## INSTRUCTIONS TO FOLLOW
Please give the lines below again exactly as they stand, from the one that contains "Task: Select the 'ca. 45.1 m' dimension label" up to and including the one that contains "Click the Volume column sort icon", leaving all pictures out.

## EXERCISE INPUTS
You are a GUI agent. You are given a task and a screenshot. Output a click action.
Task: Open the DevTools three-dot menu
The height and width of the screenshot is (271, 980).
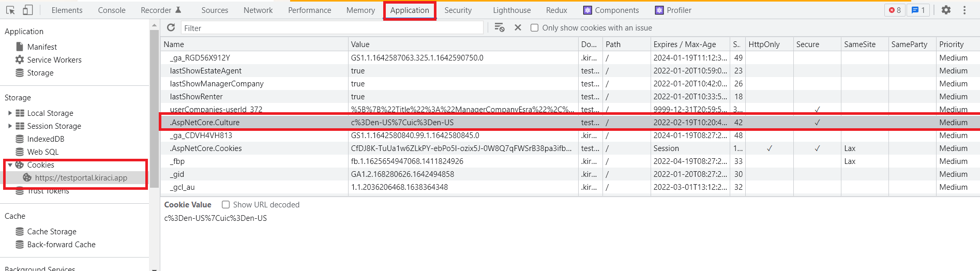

==

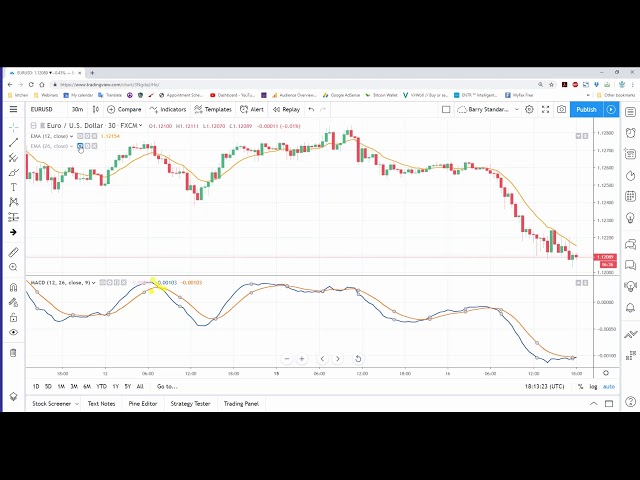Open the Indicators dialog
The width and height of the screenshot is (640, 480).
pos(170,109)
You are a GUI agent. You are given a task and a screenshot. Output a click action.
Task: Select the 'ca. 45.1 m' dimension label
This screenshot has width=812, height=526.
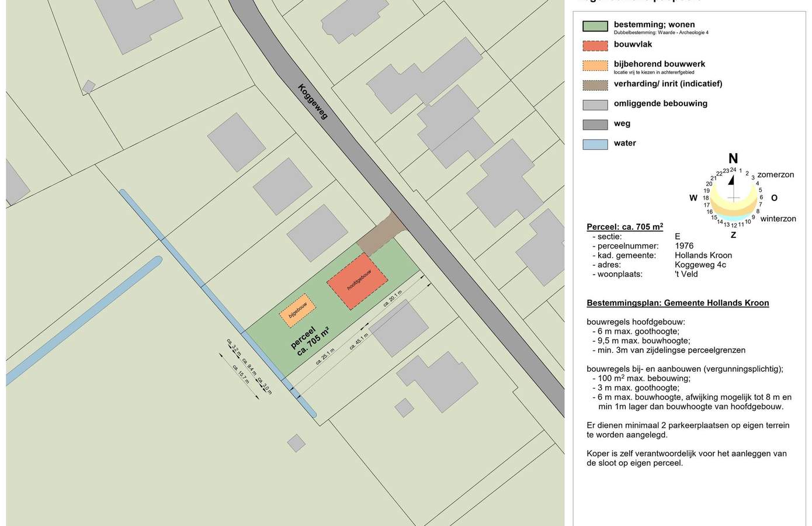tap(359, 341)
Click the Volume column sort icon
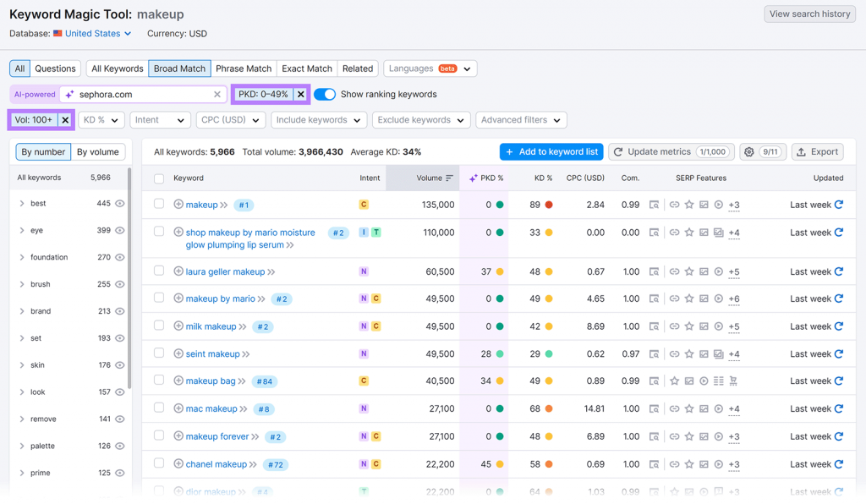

## RESPONSE FOR THIS EXERCISE
Task: Select the 'ca. 45.1 m' dimension label
This screenshot has width=812, height=526.
tap(359, 341)
Click the Volume column sort icon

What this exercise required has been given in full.